## Exercise objective
Each line of the records below that holds "gallery" should be returned.

START Records to process

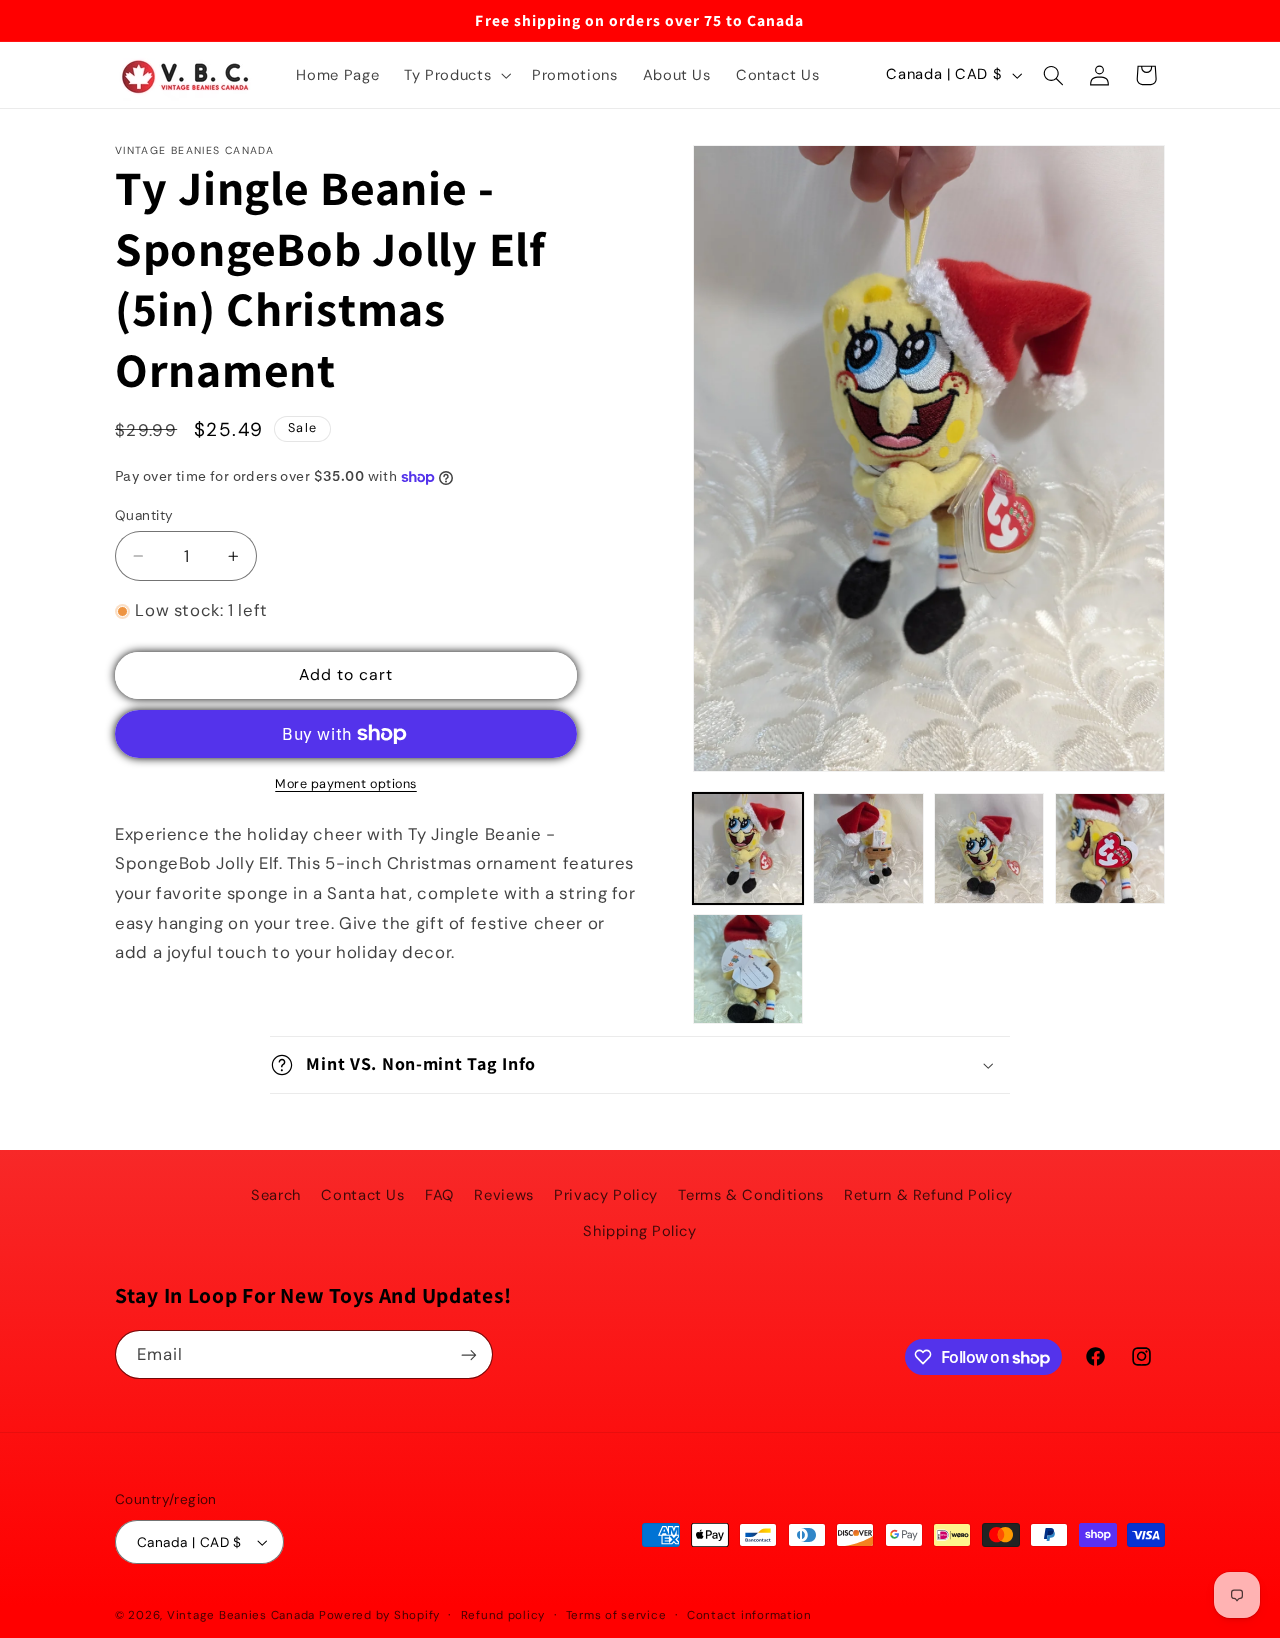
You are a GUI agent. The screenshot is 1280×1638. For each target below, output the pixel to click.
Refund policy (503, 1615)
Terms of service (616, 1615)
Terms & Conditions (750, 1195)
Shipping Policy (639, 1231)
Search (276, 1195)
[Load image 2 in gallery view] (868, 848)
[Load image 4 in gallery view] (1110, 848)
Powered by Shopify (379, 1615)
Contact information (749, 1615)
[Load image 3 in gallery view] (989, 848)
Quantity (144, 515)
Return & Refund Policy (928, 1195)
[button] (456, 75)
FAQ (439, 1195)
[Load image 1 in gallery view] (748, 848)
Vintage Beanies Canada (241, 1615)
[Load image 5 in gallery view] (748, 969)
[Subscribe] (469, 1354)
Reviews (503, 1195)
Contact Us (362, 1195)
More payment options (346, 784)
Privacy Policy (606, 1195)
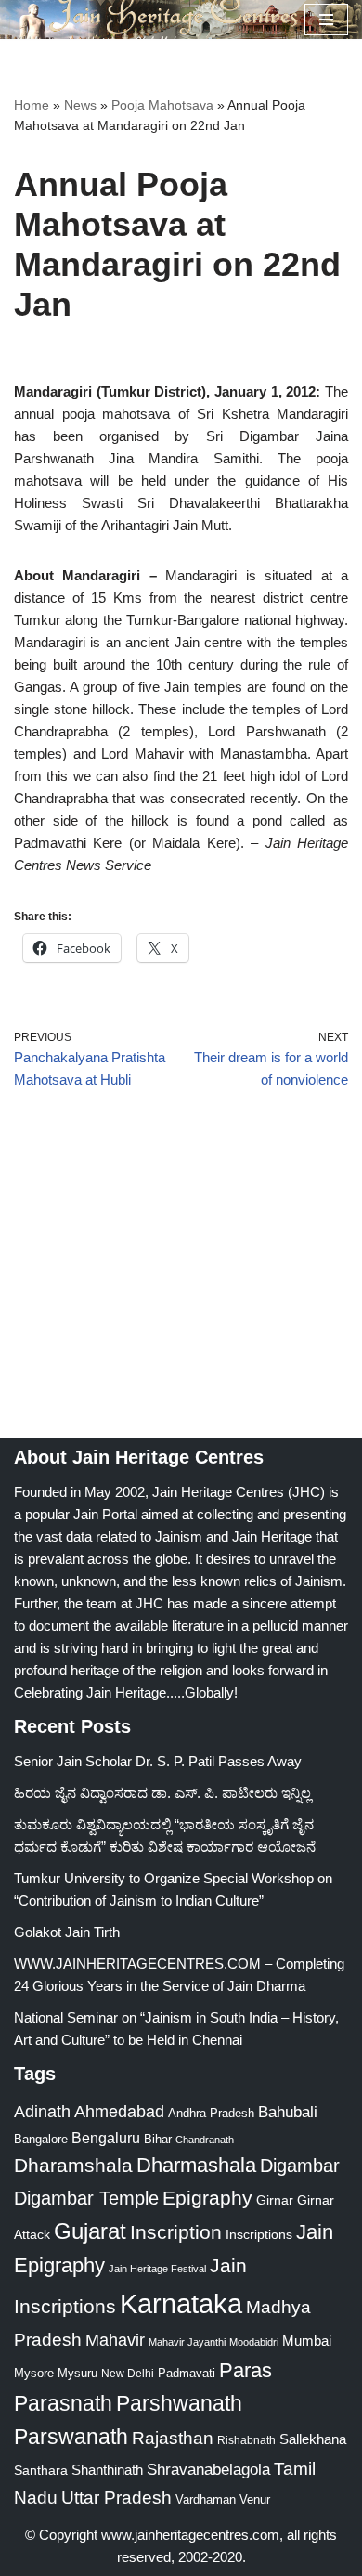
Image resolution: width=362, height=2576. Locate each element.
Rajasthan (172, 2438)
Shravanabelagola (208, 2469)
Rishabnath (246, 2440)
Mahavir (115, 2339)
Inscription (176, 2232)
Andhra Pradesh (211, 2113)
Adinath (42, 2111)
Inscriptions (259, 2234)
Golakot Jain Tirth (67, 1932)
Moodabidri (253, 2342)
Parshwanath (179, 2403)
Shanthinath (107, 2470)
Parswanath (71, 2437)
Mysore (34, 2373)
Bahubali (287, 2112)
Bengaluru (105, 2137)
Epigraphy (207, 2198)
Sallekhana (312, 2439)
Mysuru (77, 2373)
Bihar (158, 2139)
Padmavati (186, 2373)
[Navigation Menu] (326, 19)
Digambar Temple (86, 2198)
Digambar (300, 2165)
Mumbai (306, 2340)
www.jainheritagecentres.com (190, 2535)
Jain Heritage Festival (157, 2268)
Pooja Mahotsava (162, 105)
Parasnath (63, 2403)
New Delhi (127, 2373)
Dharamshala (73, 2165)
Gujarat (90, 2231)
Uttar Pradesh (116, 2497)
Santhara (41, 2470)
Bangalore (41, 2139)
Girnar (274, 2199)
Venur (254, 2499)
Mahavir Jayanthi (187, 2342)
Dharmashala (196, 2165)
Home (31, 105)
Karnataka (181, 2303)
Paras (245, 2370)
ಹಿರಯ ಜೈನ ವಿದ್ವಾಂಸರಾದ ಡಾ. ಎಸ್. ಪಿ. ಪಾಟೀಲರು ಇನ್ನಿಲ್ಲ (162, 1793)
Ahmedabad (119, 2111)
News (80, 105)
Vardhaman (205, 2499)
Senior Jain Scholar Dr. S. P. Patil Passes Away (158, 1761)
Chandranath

END Records to process

## The answer
[Load image 2 in gallery view] (868, 848)
[Load image 4 in gallery view] (1110, 848)
[Load image 3 in gallery view] (989, 848)
[Load image 1 in gallery view] (748, 848)
[Load image 5 in gallery view] (748, 969)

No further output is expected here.